• The exercise: Recast these rows as a numbered list with the blank lines dropped, and leave the pictures out of your answer.

▬▬▬

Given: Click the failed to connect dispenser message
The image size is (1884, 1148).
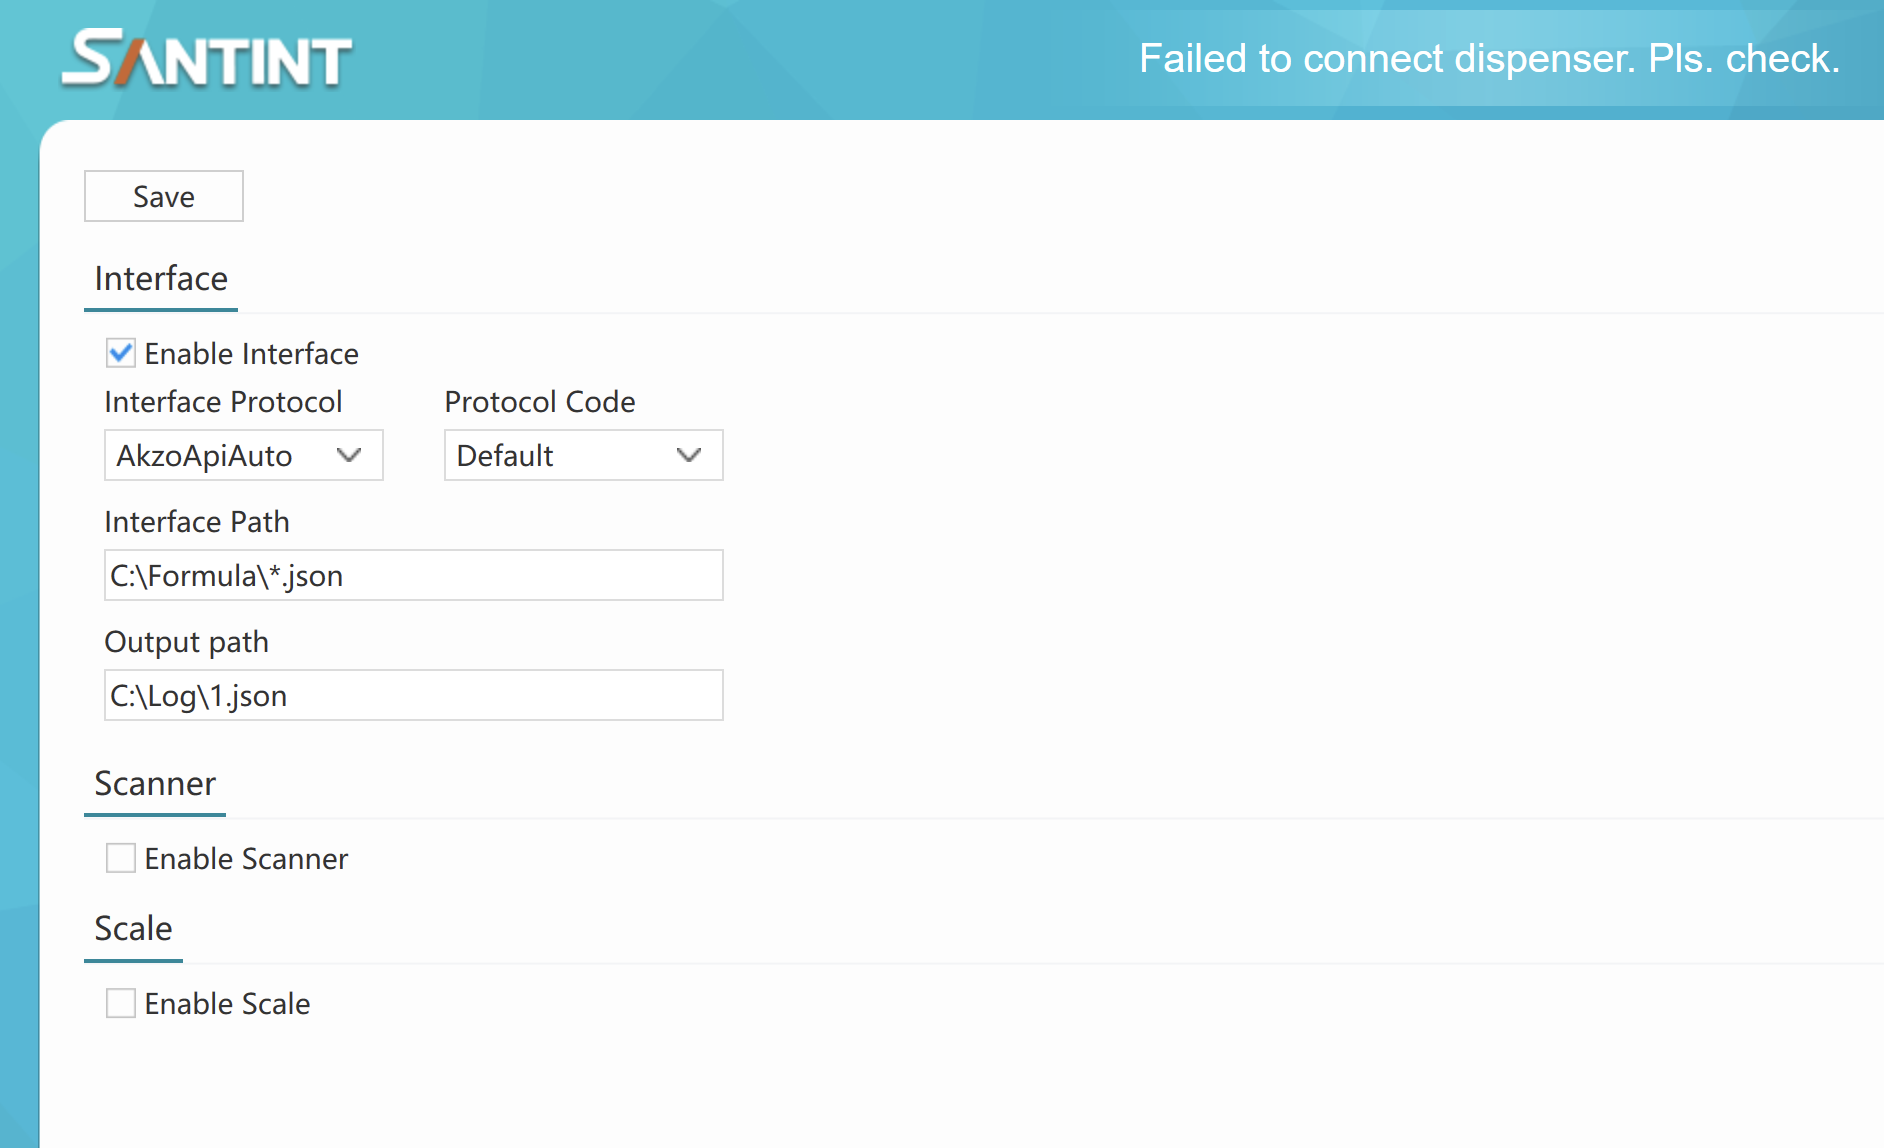Looking at the screenshot, I should [x=1489, y=59].
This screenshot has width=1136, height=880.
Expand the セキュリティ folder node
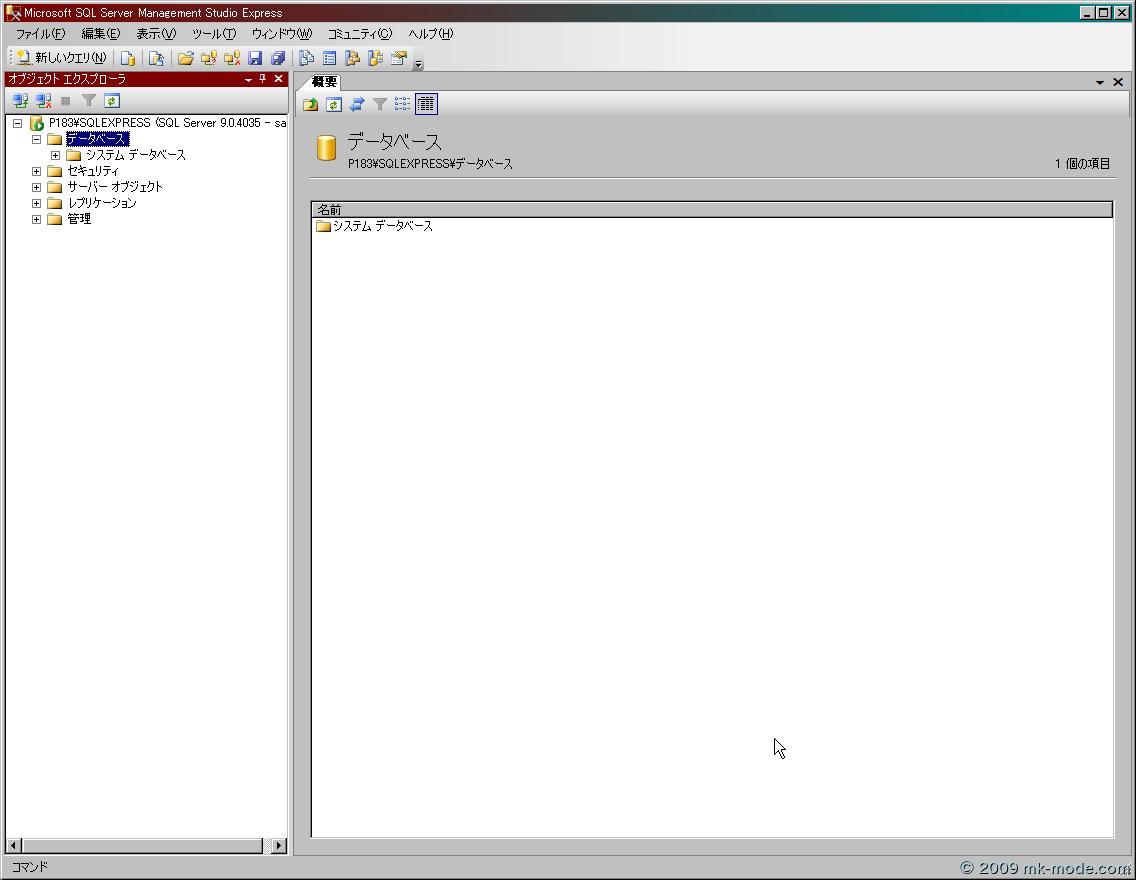pos(37,171)
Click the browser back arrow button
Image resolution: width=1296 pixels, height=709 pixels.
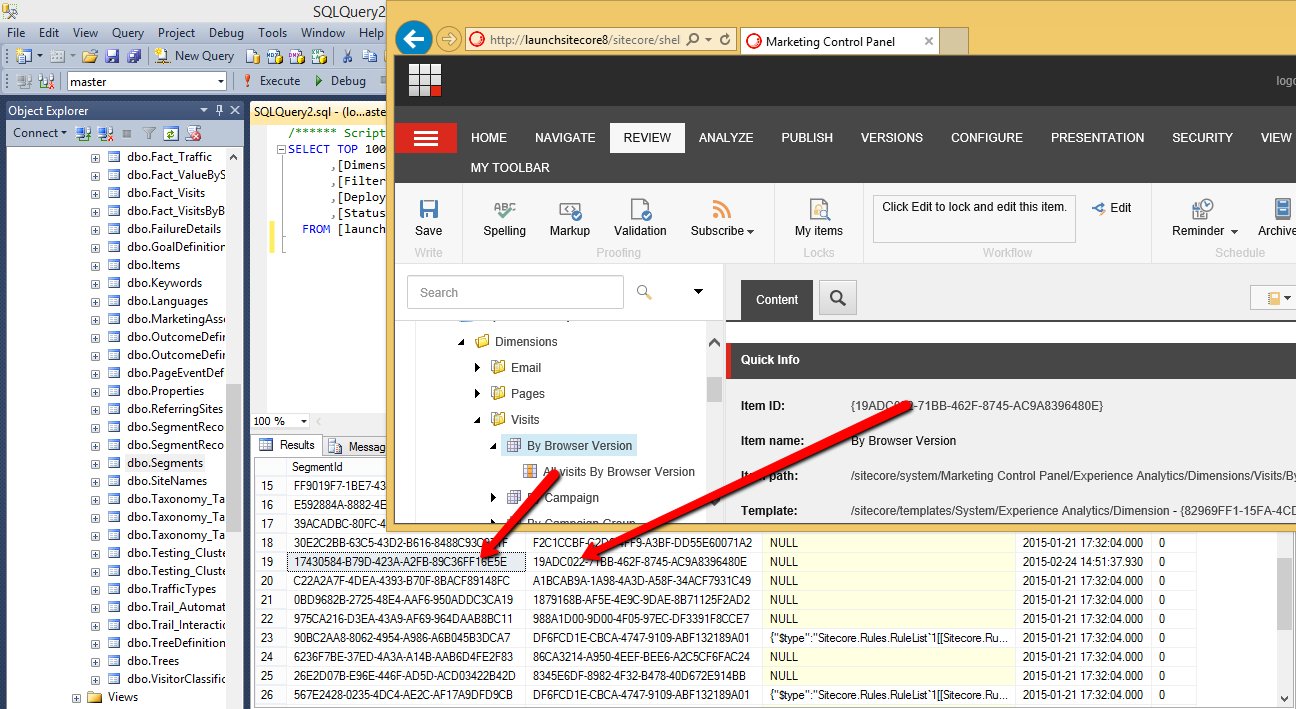pos(414,40)
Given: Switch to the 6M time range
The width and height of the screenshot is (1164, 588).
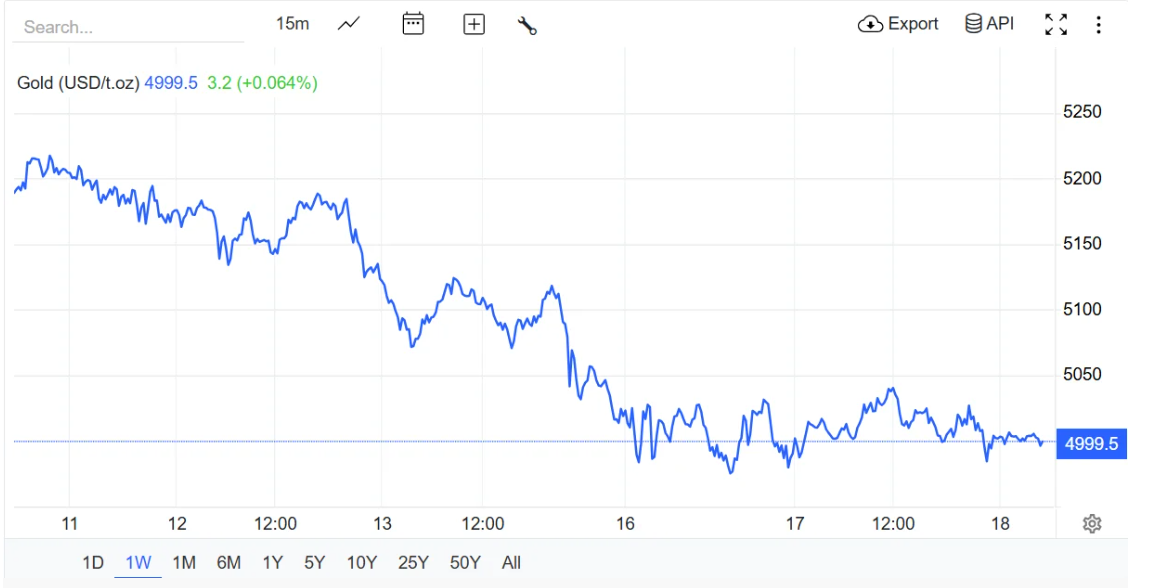Looking at the screenshot, I should coord(229,563).
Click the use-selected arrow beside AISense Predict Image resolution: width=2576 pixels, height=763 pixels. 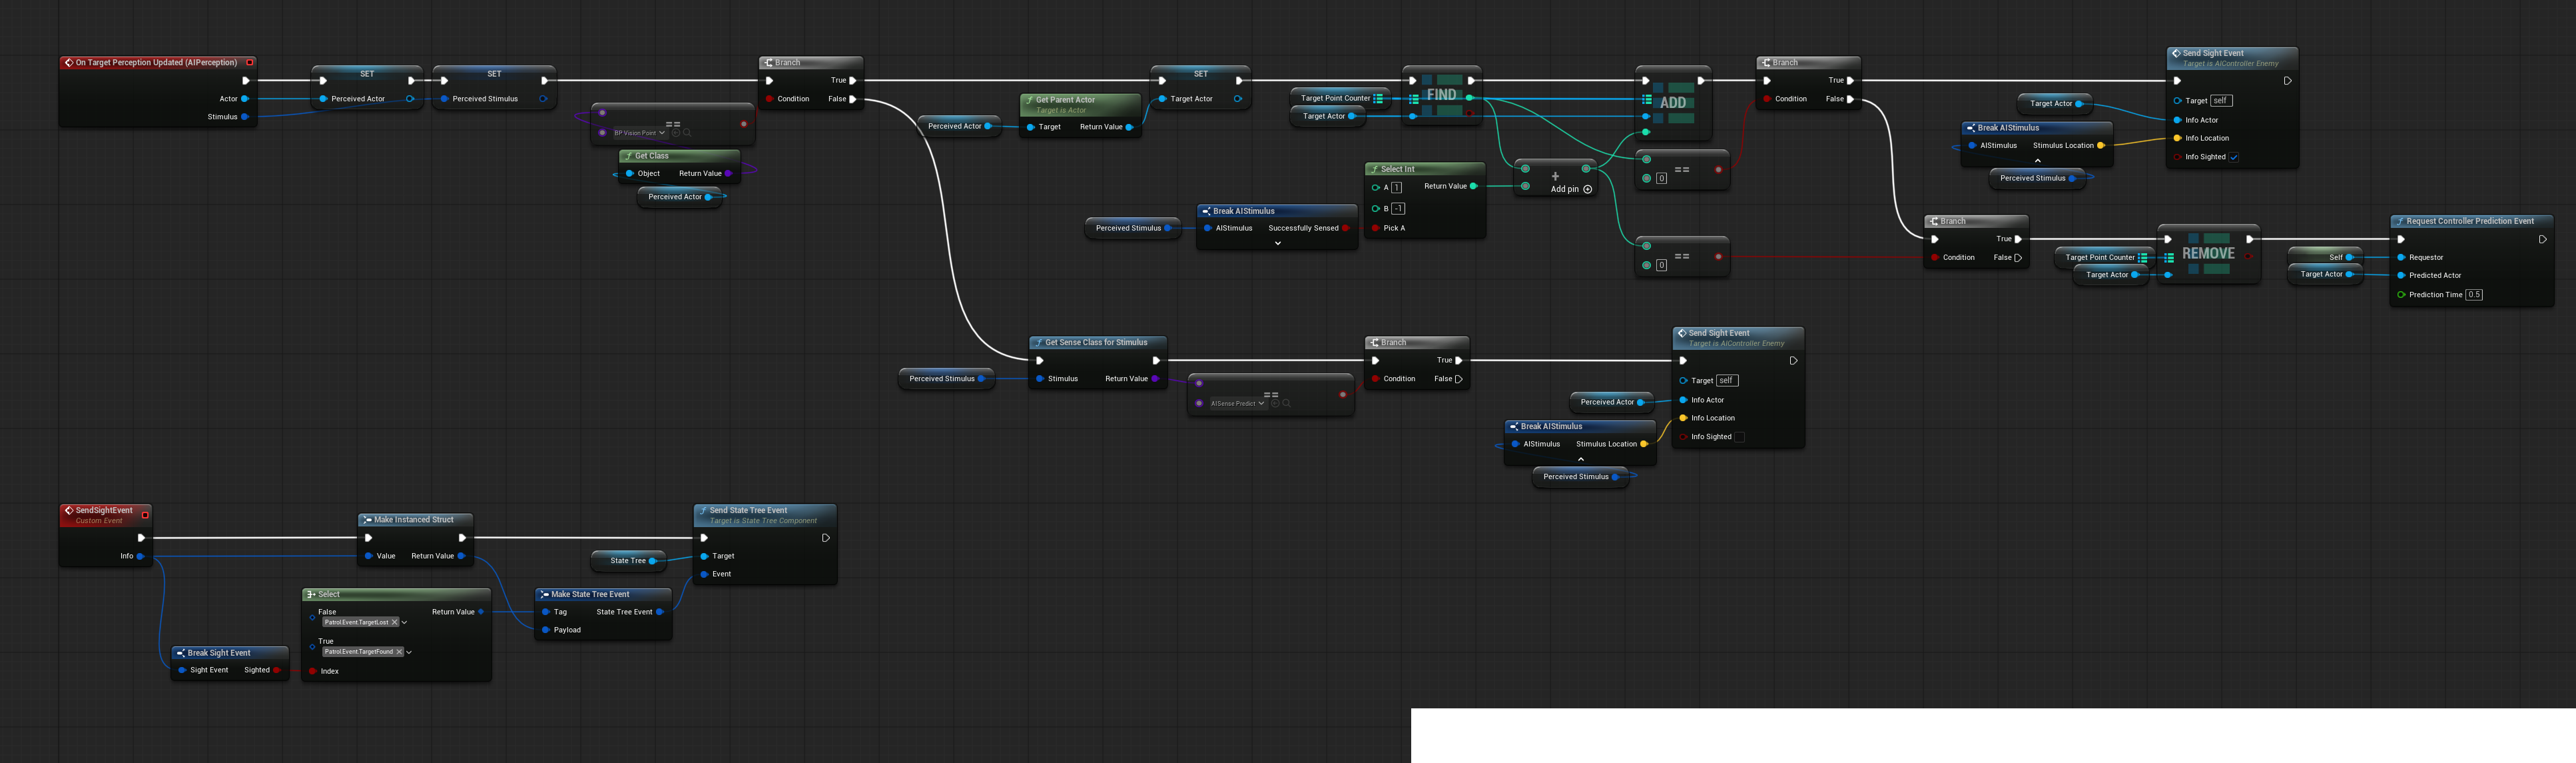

▬▬▬

• Correct response:
1. Given: Click the failed to connect dispenser message
2. The image size is (1884, 1148).
3. Looking at the screenshot, I should [x=1489, y=59].
4. This screenshot has width=1136, height=880.
5. Expand the セキュリティ folder node
6. pos(37,171)
7. Click the browser back arrow button
8. Image resolution: width=1296 pixels, height=709 pixels.
9. pos(414,40)
10. Given: Switch to the 6M time range
11. The width and height of the screenshot is (1164, 588).
12. Looking at the screenshot, I should coord(229,563).
13. Click the use-selected arrow beside AISense Predict Image resolution: width=2576 pixels, height=763 pixels. 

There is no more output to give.